November 10, 2015 Comments (1) Blog, Podcasts, Securities Fraud

Wall Street V. Main Street Podcast – Episode 6

(Last Updated On: August 9, 2017)

Wall Street V. Main Street Podcast – Episode 6 – The differences between brokers and investment advisors

 

 

 

 

 

 

 

 

 

 

 

The following is a transcription of a recent episode of Wall Street vs. Main Street, a radio show hosted by the firm’s managing partner D. Daxton White.

In this episode, Mr. White discusses the differences between brokers  and investment advisors with respect to duties, registrations, and products they can sell.

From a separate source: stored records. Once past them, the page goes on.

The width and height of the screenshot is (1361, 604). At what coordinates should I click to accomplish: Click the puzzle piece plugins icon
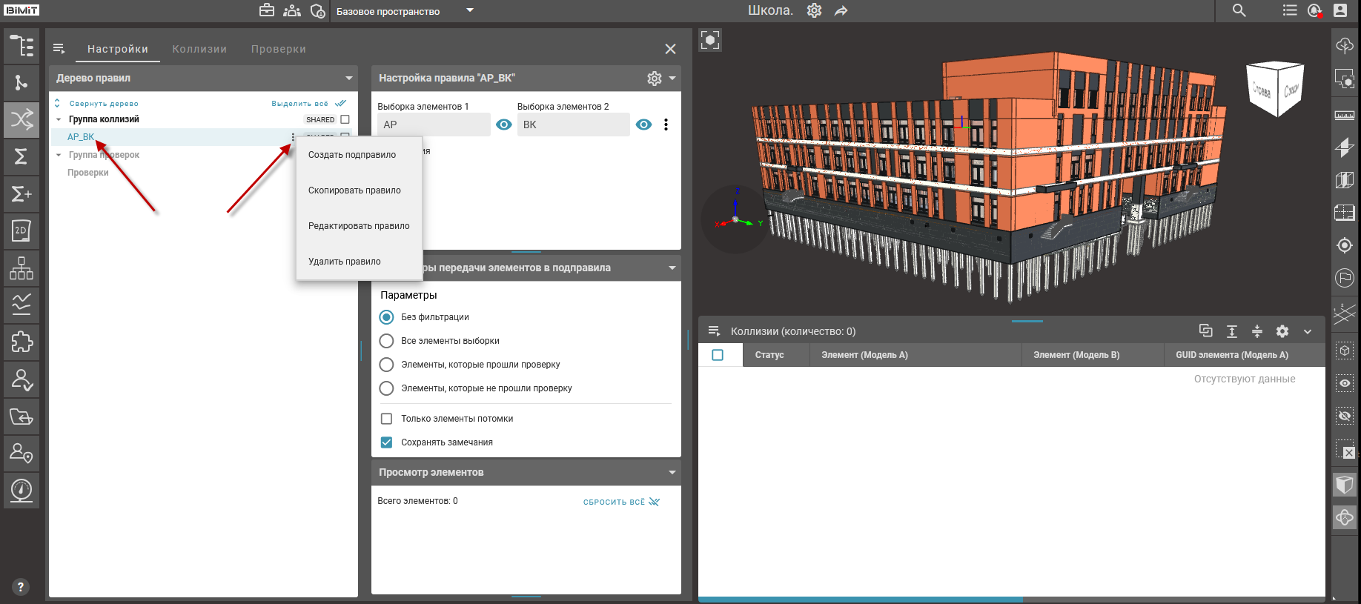click(21, 342)
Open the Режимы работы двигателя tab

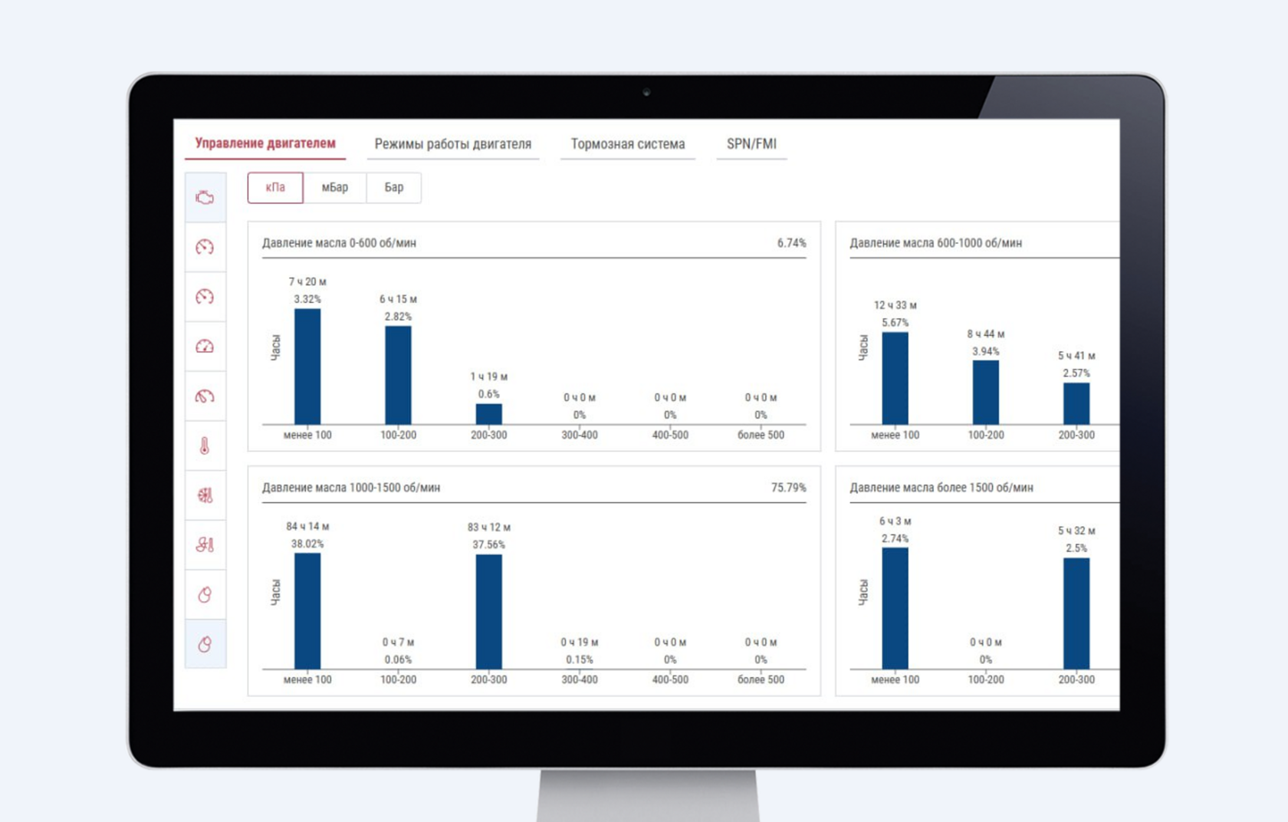[x=452, y=144]
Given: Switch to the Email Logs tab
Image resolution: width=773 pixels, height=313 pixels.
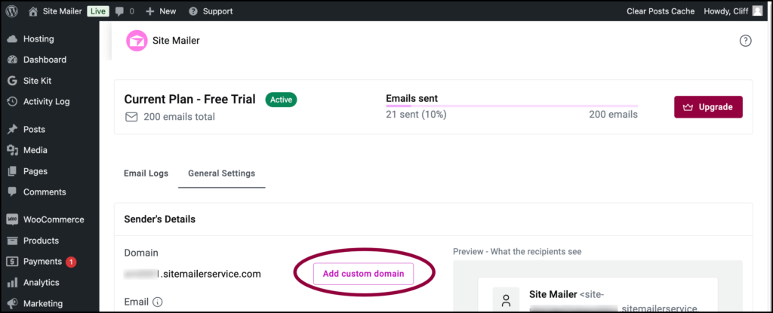Looking at the screenshot, I should (146, 173).
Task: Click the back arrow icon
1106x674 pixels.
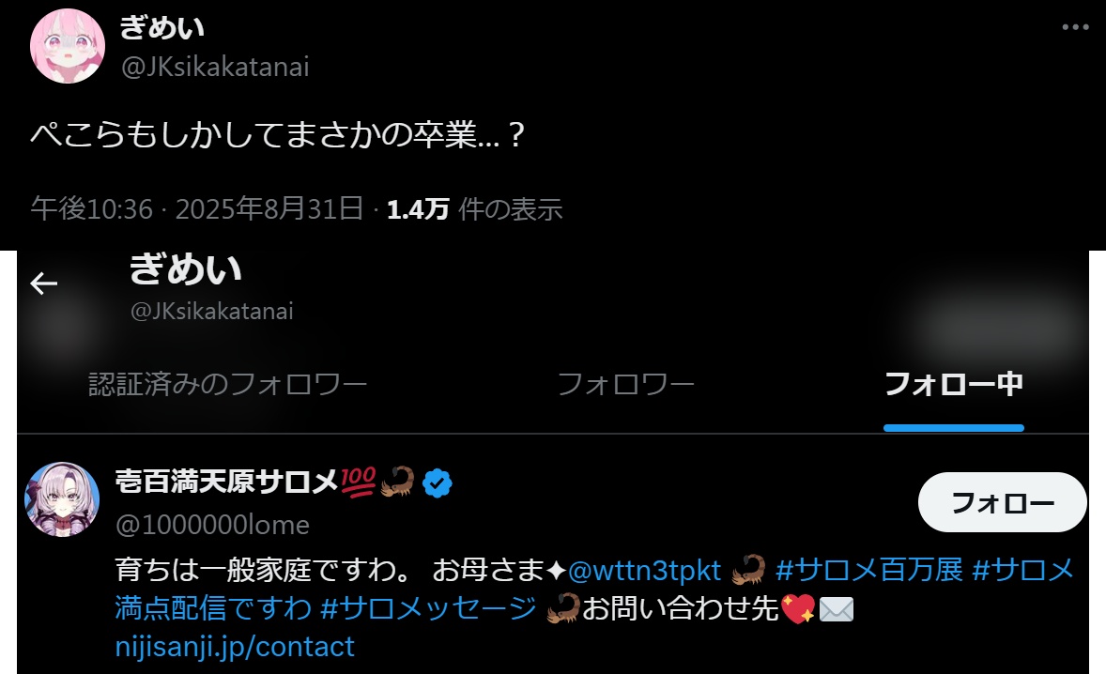Action: pyautogui.click(x=44, y=283)

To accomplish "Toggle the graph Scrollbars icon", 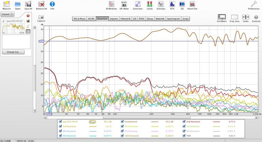I will (x=222, y=17).
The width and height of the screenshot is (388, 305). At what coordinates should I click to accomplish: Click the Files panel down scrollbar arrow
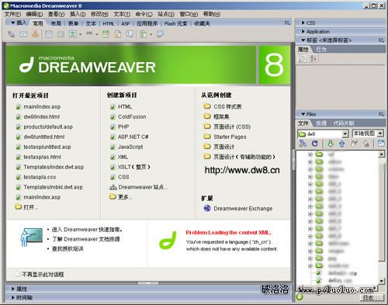[x=382, y=281]
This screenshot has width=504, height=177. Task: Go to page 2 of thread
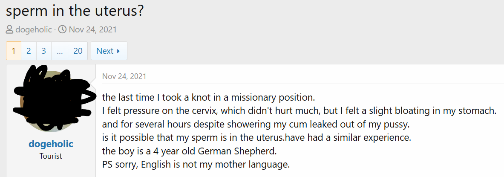click(29, 51)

Producer: Welcome to Wall Street versus Main Street, a different take on the investment show with our host Dax White. Dax White is the managing partner of the White Law Group, a national securities fraud, securities arbitration and investor protection law firm with offices in Chicago, Illinois and Vero Beach, Florida. The White Law Group has represented hundreds of investors in FINRA arbitration claims against their brokerage firms and throughout this show Mr. White will shine a light on some of the tricks of the brokerage industry while also providing valuable information for investors on how to successfully navigate the investor/financial advisor relationship

Dax: Welcome everyone; you’re listening to Wall Street v. Main Street. I’m your host Dax White and as the intro indicated, this is a different take on the investment program and I’m not going to be giving investment advice. I am not a licensed investment professional but rather a securities attorney that handles litigation cases against brokerage firms. The objective of this show is to pass along some of the information that I’ve learned in that role to sort of try to arm investors with what I think would be valuable information in evening the playing field between the investor and the broker. Give them some of the information that would allow them to have a more productive relationship with their financial advisor and sort of arm you with information that I think would be helpful to make sure that you’re not being taken advantage of. That’s the objective of the show. This week I will try to tackle the difference between a financial adviser and an investment advisor. A very nuanced language difference but there’s actually quite a big difference there and I think it’s one that most investors aren’t aware of. I think it’s worth hitting on so that you have a sense of, which one am I dealing with. Is my financial advisor – are they a broker? Or an investment advisor? Because I think it’s important in terms of understanding what are their duties to you, how are they being compensated and if something goes bad, what are the differences in terms of litigation. That’s what I will try to tackle today.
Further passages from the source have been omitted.